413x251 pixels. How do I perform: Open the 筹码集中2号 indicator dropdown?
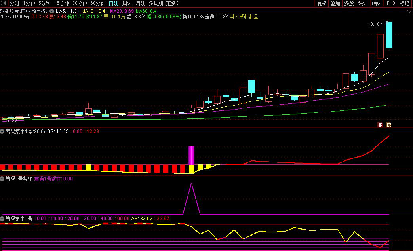point(3,218)
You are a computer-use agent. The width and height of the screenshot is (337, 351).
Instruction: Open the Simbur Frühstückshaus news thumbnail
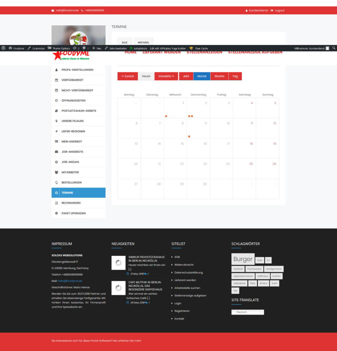click(x=119, y=263)
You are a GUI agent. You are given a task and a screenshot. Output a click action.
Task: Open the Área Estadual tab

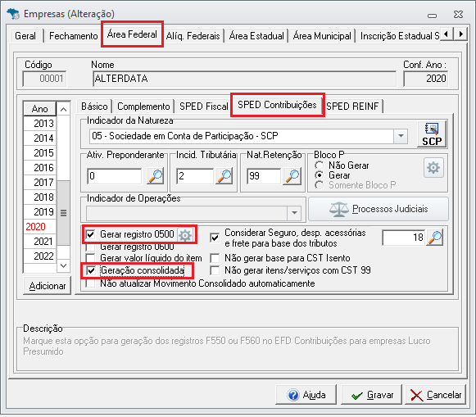[256, 36]

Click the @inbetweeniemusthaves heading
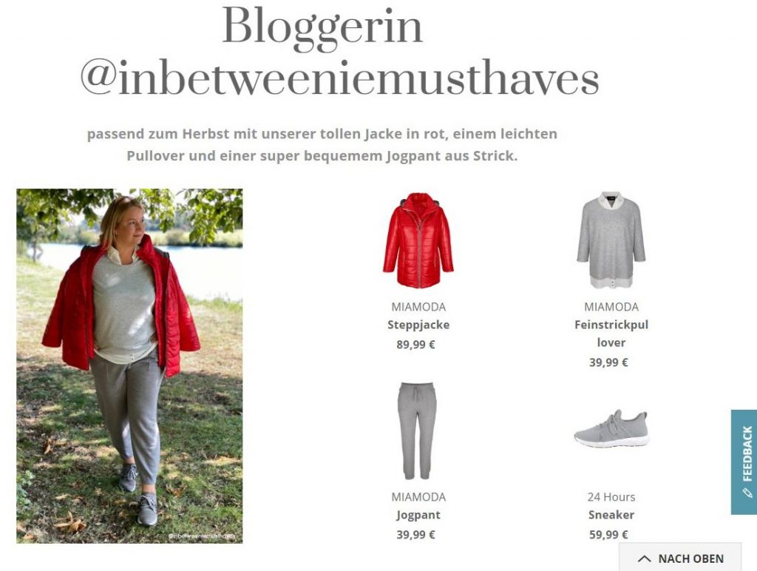coord(340,78)
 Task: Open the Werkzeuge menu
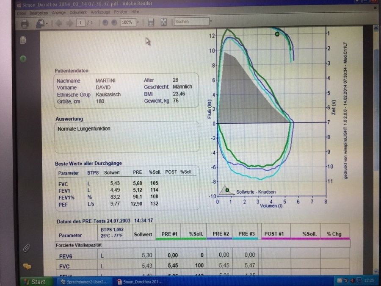click(x=101, y=13)
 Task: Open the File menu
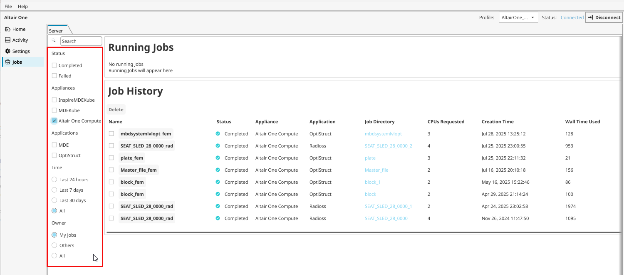(8, 7)
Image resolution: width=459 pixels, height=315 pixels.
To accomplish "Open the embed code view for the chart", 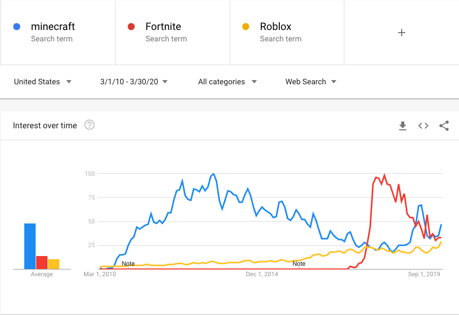I will click(x=423, y=125).
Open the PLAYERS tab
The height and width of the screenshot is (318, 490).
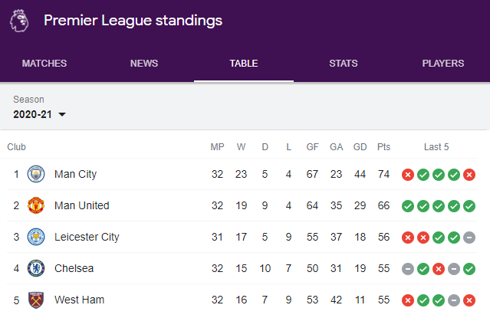(442, 64)
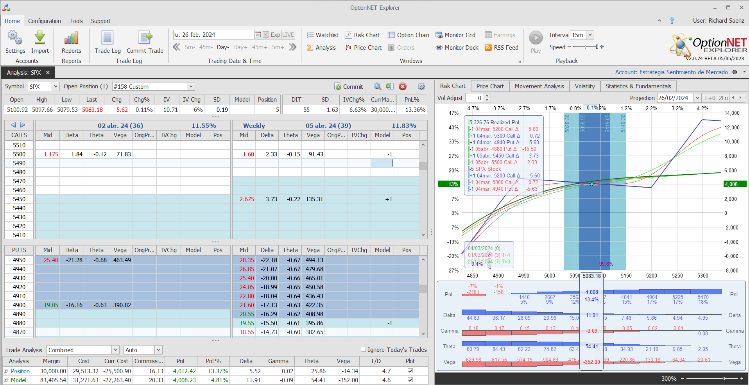Expand the Interval 15m dropdown
749x385 pixels.
pyautogui.click(x=590, y=35)
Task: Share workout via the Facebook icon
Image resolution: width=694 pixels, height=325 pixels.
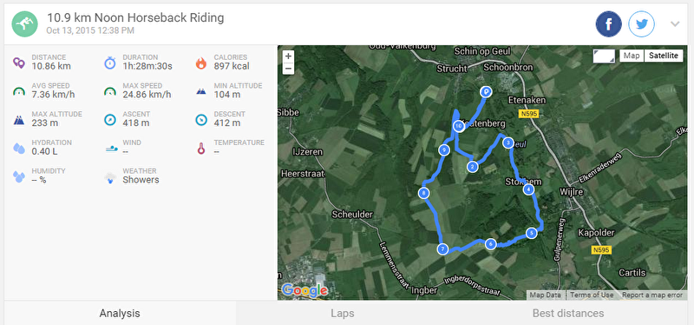Action: [x=609, y=24]
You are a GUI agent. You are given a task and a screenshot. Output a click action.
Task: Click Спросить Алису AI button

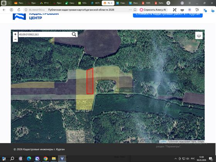click(x=153, y=10)
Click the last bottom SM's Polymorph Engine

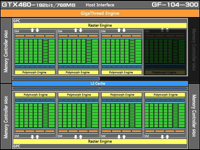point(165,95)
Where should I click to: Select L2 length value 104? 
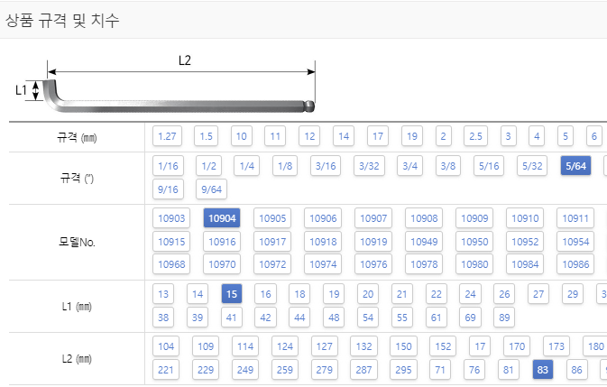(x=166, y=346)
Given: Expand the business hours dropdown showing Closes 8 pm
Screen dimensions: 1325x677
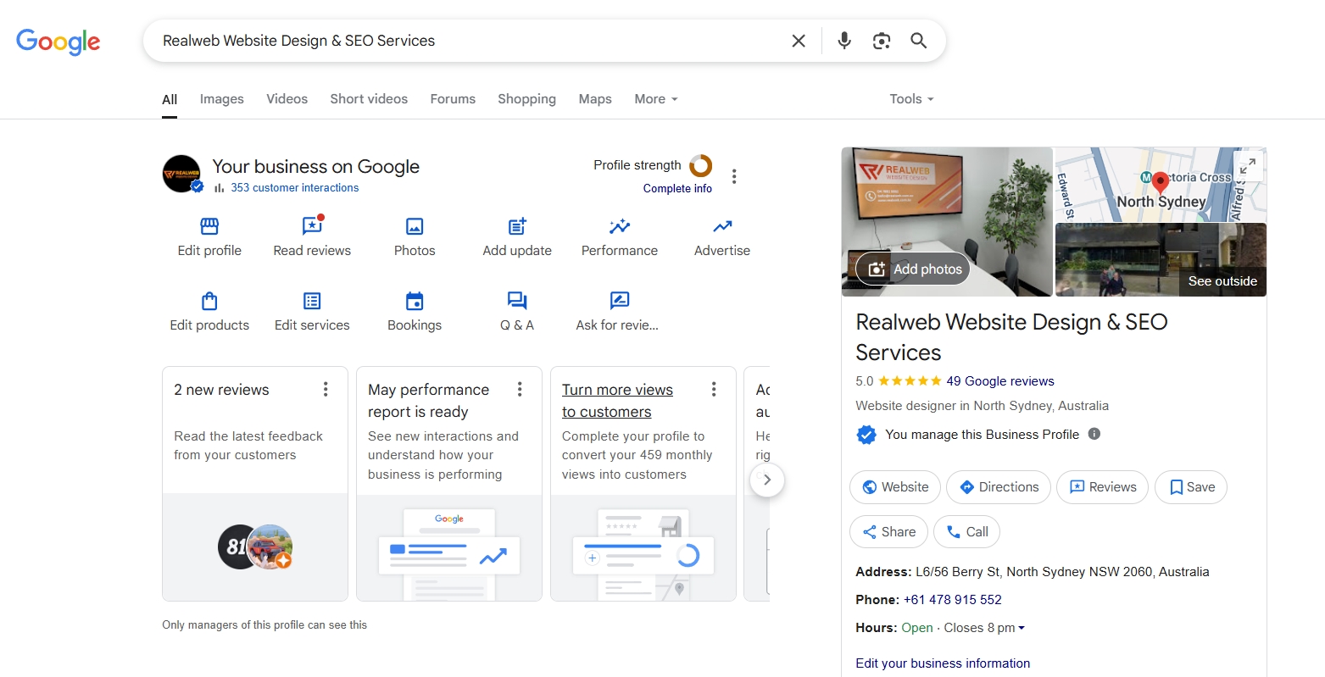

◆ ◆ ◆

## What this task involves
Copy exactly the lines that begin at the one containing "Task: Click Спросить Алису AI button" and end at the last line of the records, both included, omitting the pictures.

## Answer space
Task: Click Спросить Алису AI button

click(x=153, y=10)
Click the last bottom SM's Polymorph Engine

point(165,95)
Where should I click to: Select L2 length value 104? 
(x=166, y=346)
Given: Expand the business hours dropdown showing Closes 8 pm
Screen dimensions: 1325x677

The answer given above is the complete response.